** Task to complete **
Write out the whole listing below word for word, leaving out the pictures.

** Records for the task **
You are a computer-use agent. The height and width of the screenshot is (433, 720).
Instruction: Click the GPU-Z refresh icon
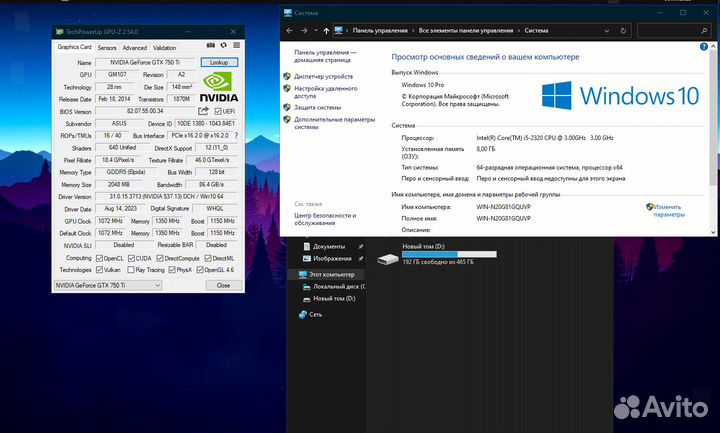(x=225, y=46)
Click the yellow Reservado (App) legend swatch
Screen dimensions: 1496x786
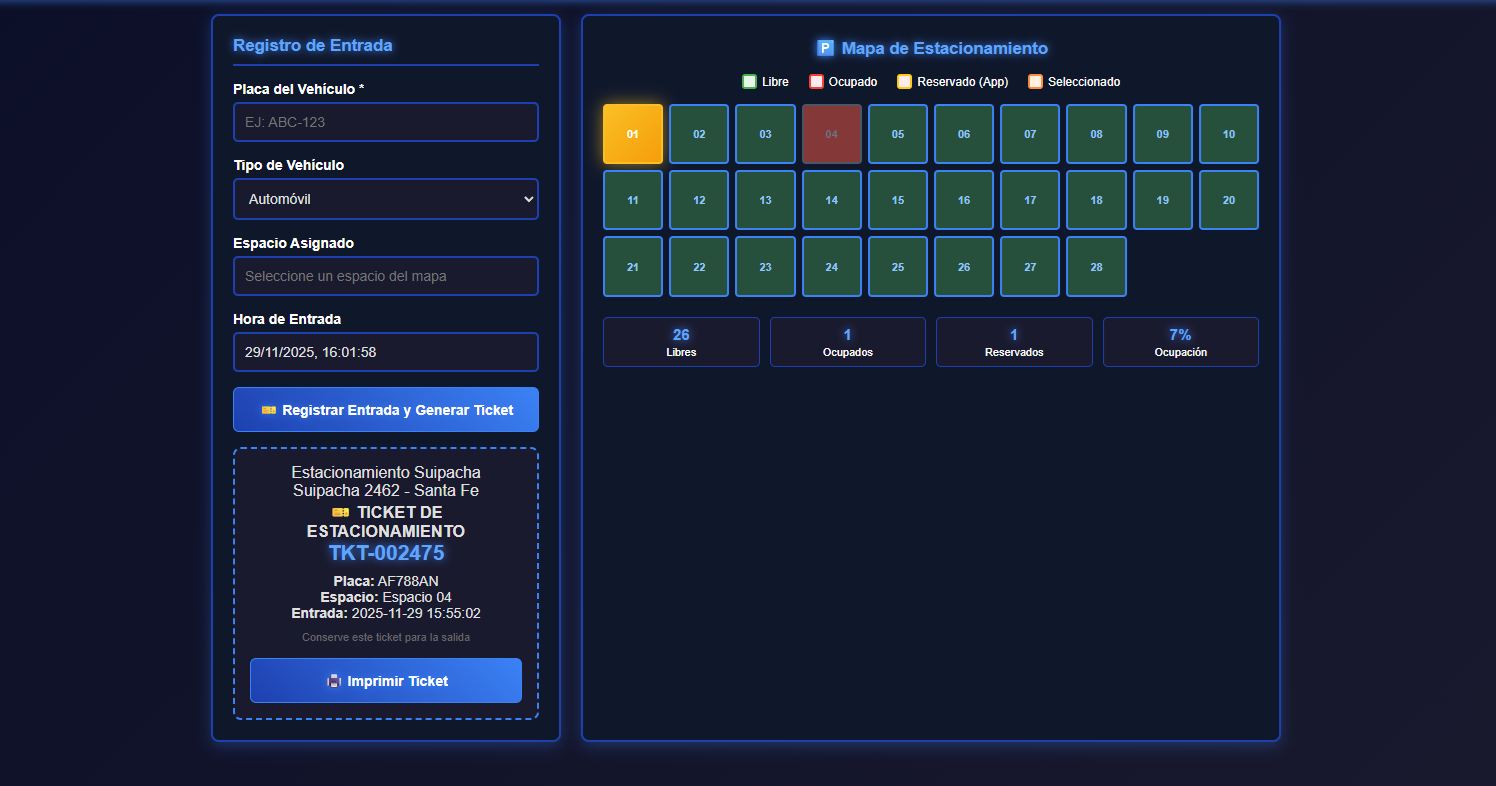click(x=904, y=82)
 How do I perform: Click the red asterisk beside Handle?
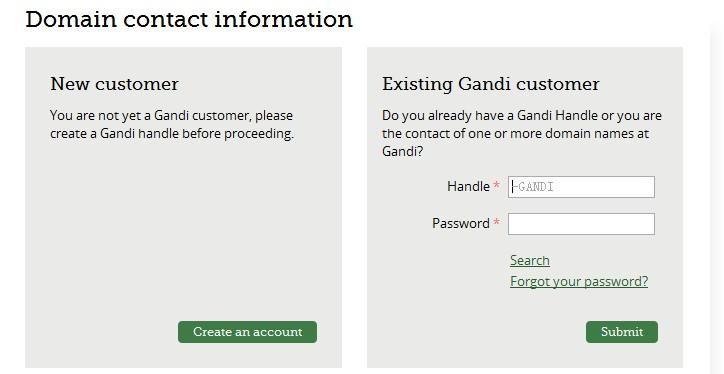pyautogui.click(x=496, y=185)
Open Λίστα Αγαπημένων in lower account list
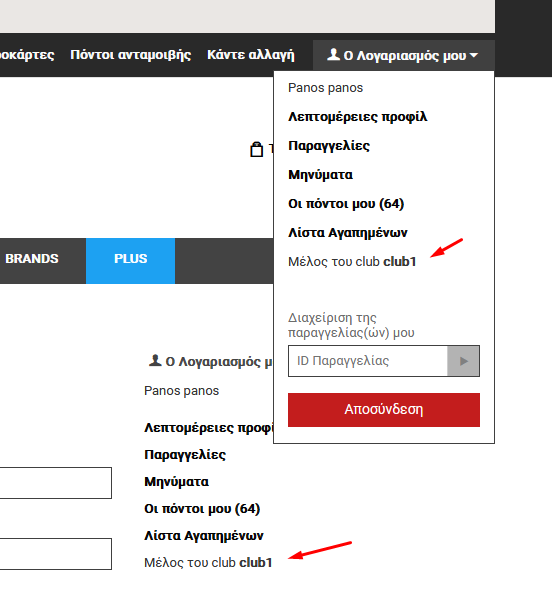This screenshot has height=589, width=552. click(x=204, y=536)
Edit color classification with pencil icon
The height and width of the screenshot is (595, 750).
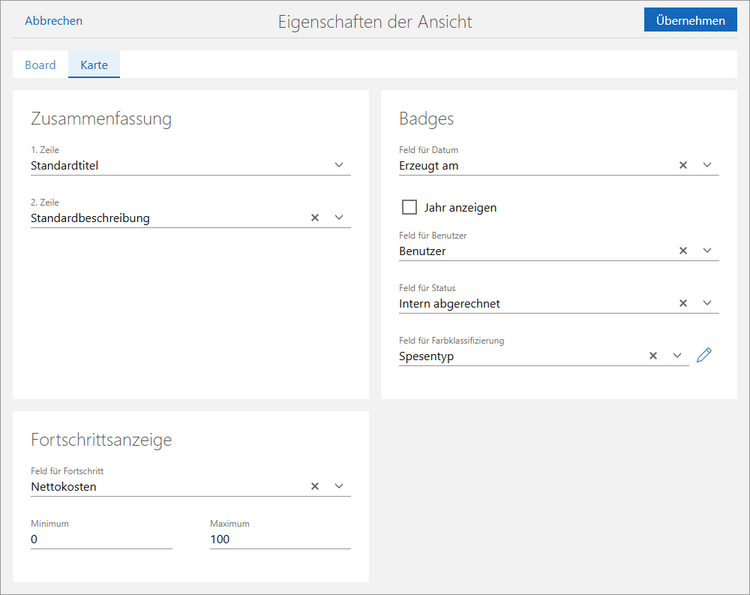(704, 355)
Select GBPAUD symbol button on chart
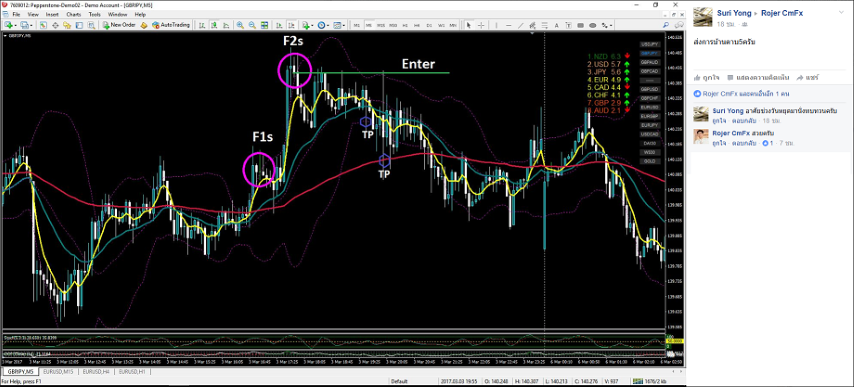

** Finished exercise **
You are a computer-use agent. The height and width of the screenshot is (433, 720).
Instruction: Click the GPU-Z refresh icon
(x=225, y=46)
Click the yellow Reservado (App) legend swatch
Screen dimensions: 1496x786
click(x=904, y=82)
 How do I perform: Click the red asterisk beside Handle?
pyautogui.click(x=496, y=185)
Open Λίστα Αγαπημένων in lower account list
This screenshot has height=589, width=552. click(x=204, y=536)
Edit color classification with pencil icon
The height and width of the screenshot is (595, 750).
(704, 355)
Select GBPAUD symbol button on chart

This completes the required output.